A primeira lembrança que passa em nossa cabeça quando pensamos no concerto de uma orquestra é a de reverência ao mundo erudito, assim como a primeira imagem que temos de um grupo de teatro e palhaçaria é a de irreverência popular. No entanto, tudo fica fora das primeiras impressões quando os dois se encontram para um espetáculo que tem em comum a música infantil, mas também o humor.
Crianças e adultos que foram ao Cineteatro São Luiz no domingo passado (13) puderam experimentar formas vivas de diversão e de renovação na arte pela graça, pelos gestos e pela poética da infância na apresentação da Orquestra Contemporânea Brasileira, sob a regência do maestro Arley França, e do grupo Dona Zefinha, dirigido pelo dramaturgo, compositor, músico e cantor Orlângelo Leal.
Com repertório de canções infantis transgeracionais, estendido desde trilhas de desenhos animados da Disney até peças do álbum O Circo Sem Teto da Lona Furada, dos Bufões, esse espetáculo vai ao encontro de interesses e motivações da criança em qualquer tempo. Belezas de Toquinho e Vinícius passeiam pelos corações da plateia de mãos dadas com outros clássicos, como a História de uma Gata (Luiz Enriquez / Sérgio Bardotti), na linda versão de Chico Buarque: “Nós, gatos, já nascemos pobres / Porém, já nascemos livres”.
Fazendo dos sons brincadeira e do brincar jogos sonoros, o concerto em piruetas leva as crianças para casa cantando “Eu vou, eu vou”, com os sete anões da Branca de Neve, da mesma maneira que promove um buzinaço para salvar o Sapo Cururu de um carro em disparada. Reelaborando o lúdico presente nessas obras, o espetáculo transcende as fronteiras dos trabalhos voltados ao público infantil, alcançando os adultos em suas meninices.
Compartilhar a comunicação com a plateia é missão bem cumprida pela trupe abrilhantada pela ação dos palhaços Panfeto (Ângelo Márcio) e Pafim (Paulo Orlando), pelo canto suave da atriz e cantora Joélia Braga e pela marcação de tuba do virtuoso Samuel Furtado. A narrativa abre-se ao público que, ao assumir seu lugar de interação, transforma palco e plateia em um grande campo de manifestações eufônicas. E Orlângelo pede “palmas para vocês!”, selando a cumplicidade.

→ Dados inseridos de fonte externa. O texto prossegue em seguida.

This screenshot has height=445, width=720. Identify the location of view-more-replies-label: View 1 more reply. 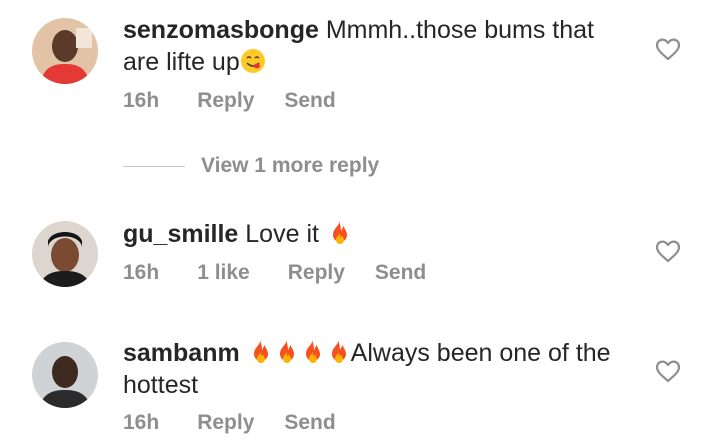
(290, 166).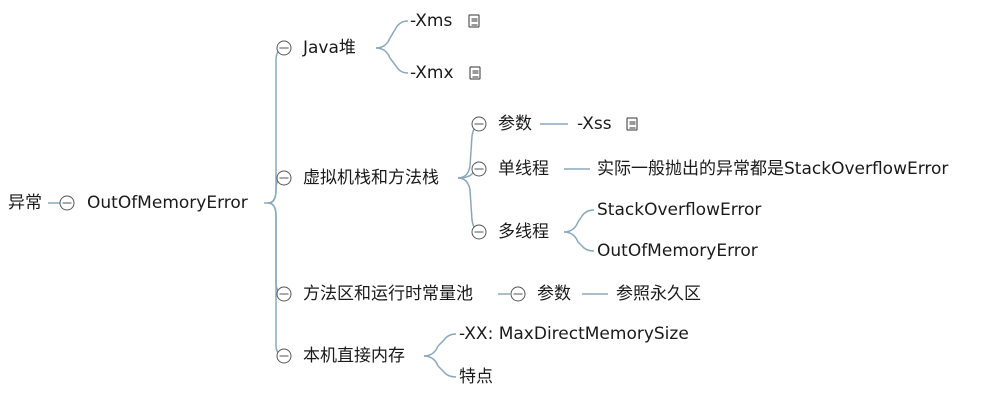  Describe the element at coordinates (168, 203) in the screenshot. I see `oom-node: OutOfMemoryError` at that location.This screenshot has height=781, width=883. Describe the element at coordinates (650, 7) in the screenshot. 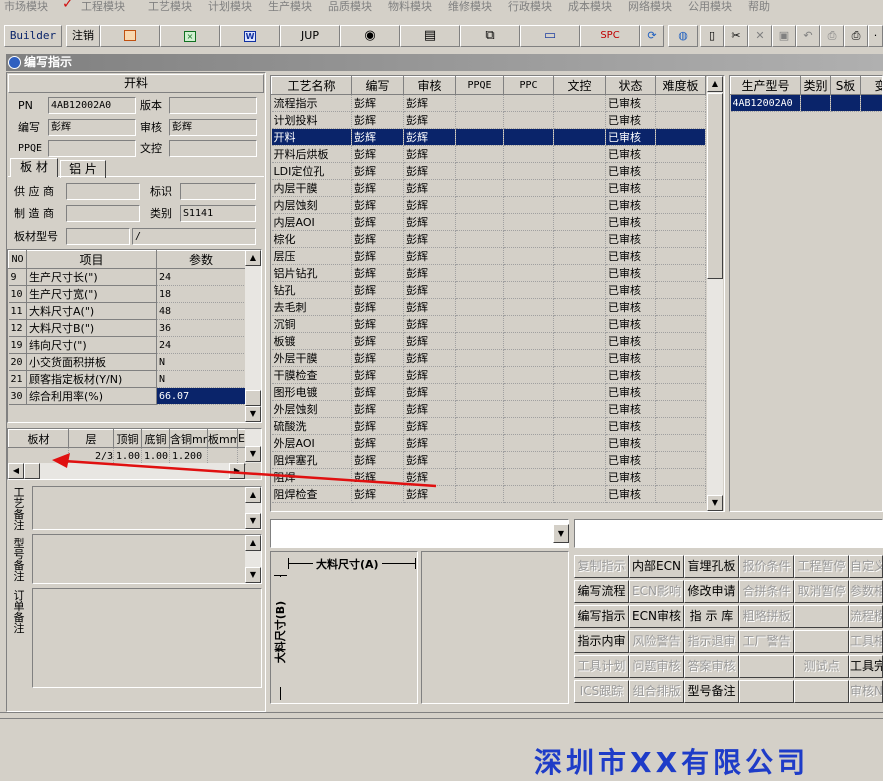

I see `menu-item-10: 网络模块` at that location.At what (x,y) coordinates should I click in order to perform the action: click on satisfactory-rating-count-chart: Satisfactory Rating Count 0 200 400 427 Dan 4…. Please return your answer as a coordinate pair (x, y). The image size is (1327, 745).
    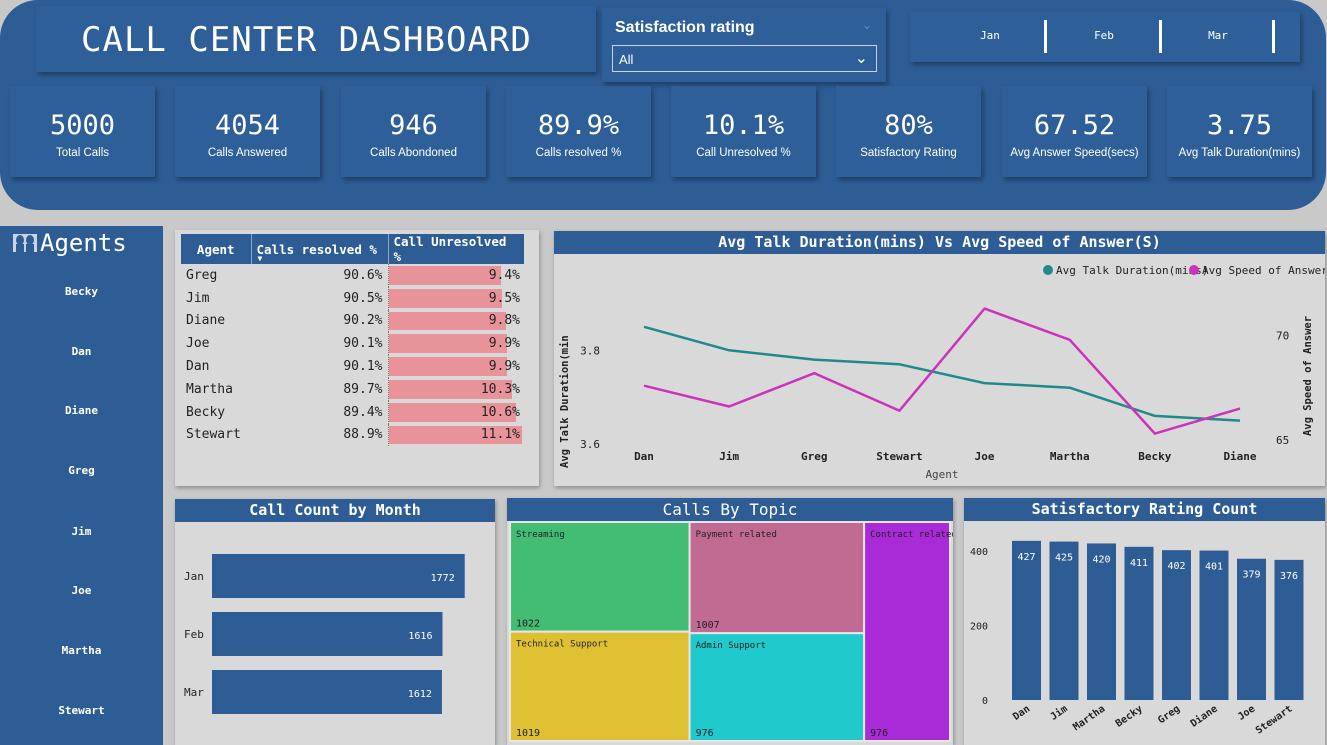
    Looking at the image, I should click on (1144, 622).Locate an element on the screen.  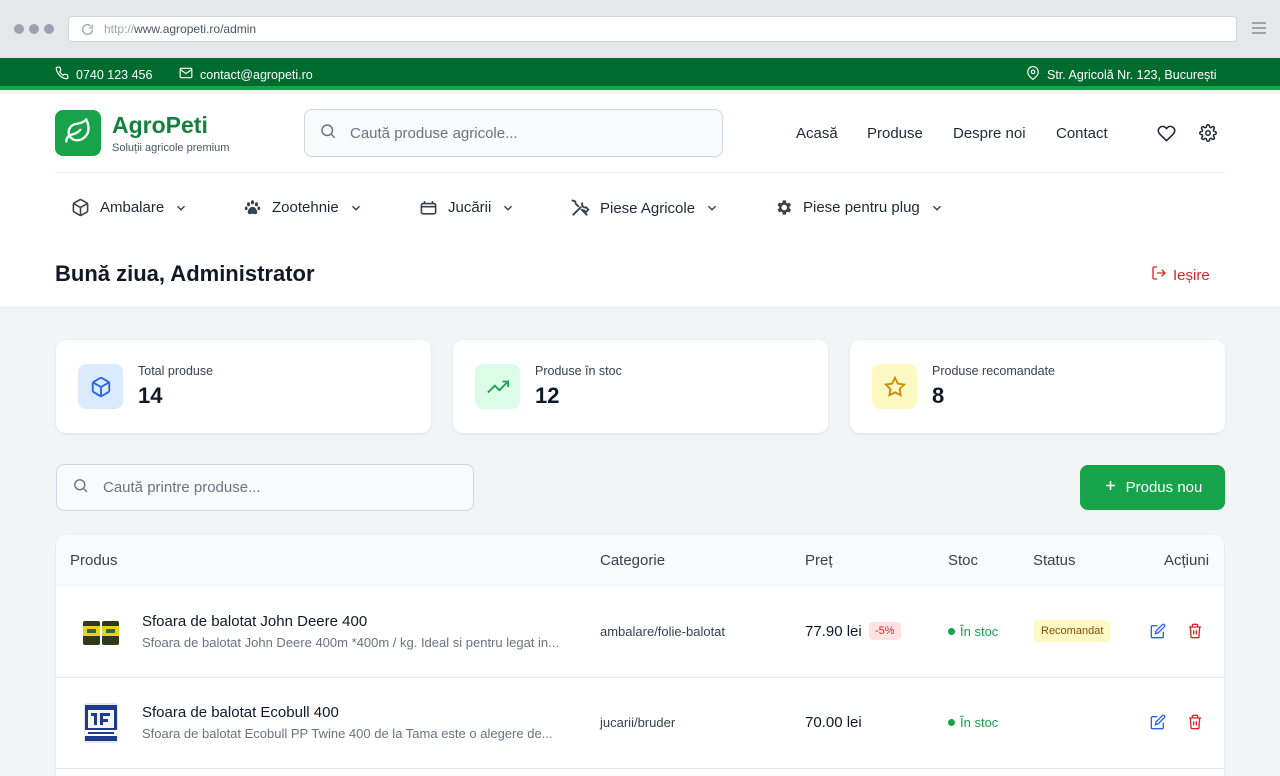
new-product-button: Produs nou is located at coordinates (1152, 488).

No livro A Canção para Crianças (Gramofone, 2011), a compositora paranaense Rosy Greca propõe quatro valores essenciais para o balizamento de obras musicais dirigidas a crianças: o encantamento, o respeito à diversidade cultural, a qualidade técnica e o valor educativo. Os quatro estavam nesse domingo de música, teatro e palhaçaria, por meio de elementos essenciais à vida “sensível e intelectual” (p.63), do reforço da “identidade cultural” (p. 75), do rompimento com a ideia de que para criança “qualquer musiquinha serve” (p.77) e dos cuidados para não confundir sentido educativo com “canções didático-pedagógicas” (idem).
A compositora, cantora e contadora de histórias infantis niteroiense Bia Bedran abraça também os cuidados com a necessidade da hospitalidade estética para meninas e meninos, em seu livro A Arte de Cantar e Contar (Nova Fronteira, 2012): “A arte nos dá um olhar diferenciado ao que se nos apresenta em bombardeio diário pelos meios de comunicação” (p.152). Esse é um bem muito farto nesse espetáculo que avizinha magistralmente os tempos cíclicos de crianças e adultos.